#### Problems:
(a) In the text on the cornette, what materials did some Parisian ladies around 1800 use for theirs?
(b) Reproduce the cornette text verbatim, from "A cornette is" to "of the cornette.".

#### Page:
········

A cornette is a piece of female headwear. It is essentially a type of wimple consisting of a large, starched piece of white cloth that is folded upward in such a way as to create the resemblance of horns () on the wearer's head. It remained fashionable for some Parisian ladies around 1800, wearing ones made of muslin or gauze and richly ornamented with lace.

Use by the Daughters of Charity
The cornette was retained as a distinctive piece of clothing into modern times by the Daughters of Charity, a Roman Catholic society of apostolic life founded by St. Vincent de Paul in the mid-17th century. The founder wanted to have the sisters of this new type of religious congregation of women, that tended to the sick and poor, and were not required to remain in their cloister, resemble ordinary middle-class women as much as possible in their clothing, including the wearing of the cornette.

········

#### Provided material:
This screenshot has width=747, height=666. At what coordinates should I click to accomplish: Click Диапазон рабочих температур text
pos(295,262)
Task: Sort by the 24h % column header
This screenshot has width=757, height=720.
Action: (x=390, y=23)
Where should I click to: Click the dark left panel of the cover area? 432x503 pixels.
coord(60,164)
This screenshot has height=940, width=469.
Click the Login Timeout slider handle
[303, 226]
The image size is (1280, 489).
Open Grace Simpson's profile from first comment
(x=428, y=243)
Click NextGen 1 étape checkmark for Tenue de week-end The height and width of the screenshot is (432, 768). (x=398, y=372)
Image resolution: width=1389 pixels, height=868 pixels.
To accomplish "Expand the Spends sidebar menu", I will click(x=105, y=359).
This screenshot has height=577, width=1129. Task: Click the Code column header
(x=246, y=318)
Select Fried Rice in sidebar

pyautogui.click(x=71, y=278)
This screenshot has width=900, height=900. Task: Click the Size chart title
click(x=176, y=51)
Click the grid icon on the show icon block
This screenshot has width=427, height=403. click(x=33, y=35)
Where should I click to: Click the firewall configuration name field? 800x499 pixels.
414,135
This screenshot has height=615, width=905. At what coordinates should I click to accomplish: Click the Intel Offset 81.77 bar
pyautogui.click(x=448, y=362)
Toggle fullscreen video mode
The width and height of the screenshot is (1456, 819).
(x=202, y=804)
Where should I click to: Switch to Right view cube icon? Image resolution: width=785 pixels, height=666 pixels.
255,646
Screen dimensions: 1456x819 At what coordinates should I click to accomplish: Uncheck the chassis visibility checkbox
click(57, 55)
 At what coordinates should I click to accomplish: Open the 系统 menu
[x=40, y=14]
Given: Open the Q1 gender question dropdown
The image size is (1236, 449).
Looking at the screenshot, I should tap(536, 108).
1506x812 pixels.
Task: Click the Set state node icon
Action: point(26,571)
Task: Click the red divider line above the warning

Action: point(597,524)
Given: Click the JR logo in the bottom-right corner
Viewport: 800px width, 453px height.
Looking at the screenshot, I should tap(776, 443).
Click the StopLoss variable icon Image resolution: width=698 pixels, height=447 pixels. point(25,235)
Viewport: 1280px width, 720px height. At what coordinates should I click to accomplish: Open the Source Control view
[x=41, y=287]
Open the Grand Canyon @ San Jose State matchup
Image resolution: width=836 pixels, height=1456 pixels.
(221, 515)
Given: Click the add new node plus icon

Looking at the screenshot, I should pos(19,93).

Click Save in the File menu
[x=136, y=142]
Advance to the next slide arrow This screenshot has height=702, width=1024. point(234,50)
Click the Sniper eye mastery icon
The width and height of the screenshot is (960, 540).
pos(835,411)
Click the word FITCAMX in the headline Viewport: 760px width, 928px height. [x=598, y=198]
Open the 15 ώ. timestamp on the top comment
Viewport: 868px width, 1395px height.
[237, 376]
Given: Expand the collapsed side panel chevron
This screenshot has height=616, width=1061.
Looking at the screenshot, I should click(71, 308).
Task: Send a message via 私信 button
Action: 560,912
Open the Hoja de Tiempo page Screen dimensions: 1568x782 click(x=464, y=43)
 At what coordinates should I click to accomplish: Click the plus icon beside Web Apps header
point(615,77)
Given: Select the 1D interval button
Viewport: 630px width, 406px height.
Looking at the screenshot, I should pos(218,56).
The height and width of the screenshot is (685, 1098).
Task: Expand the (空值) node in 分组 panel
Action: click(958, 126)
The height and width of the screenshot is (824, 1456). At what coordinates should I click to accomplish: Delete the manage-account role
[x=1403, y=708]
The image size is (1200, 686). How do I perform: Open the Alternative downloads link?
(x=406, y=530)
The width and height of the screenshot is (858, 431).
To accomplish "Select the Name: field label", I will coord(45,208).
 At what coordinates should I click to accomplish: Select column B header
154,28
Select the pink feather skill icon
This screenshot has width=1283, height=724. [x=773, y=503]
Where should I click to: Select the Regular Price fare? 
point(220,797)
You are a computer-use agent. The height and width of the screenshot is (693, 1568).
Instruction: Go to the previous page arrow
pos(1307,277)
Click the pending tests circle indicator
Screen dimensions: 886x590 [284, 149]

········

#### Expected answers:
(a) Muslin or gauze.

(b)
A cornette is a piece of female headwear. It is essentially a type of wimple consisting of a large, starched piece of white cloth that is folded upward in such a way as to create the resemblance of horns () on the wearer's head. It remained fashionable for some Parisian ladies around 1800, wearing ones made of muslin or gauze and richly ornamented with lace.

Use by the Daughters of Charity
The cornette was retained as a distinctive piece of clothing into modern times by the Daughters of Charity, a Roman Catholic society of apostolic life founded by St. Vincent de Paul in the mid-17th century. The founder wanted to have the sisters of this new type of religious congregation of women, that tended to the sick and poor, and were not required to remain in their cloister, resemble ordinary middle-class women as much as possible in their clothing, including the wearing of the cornette.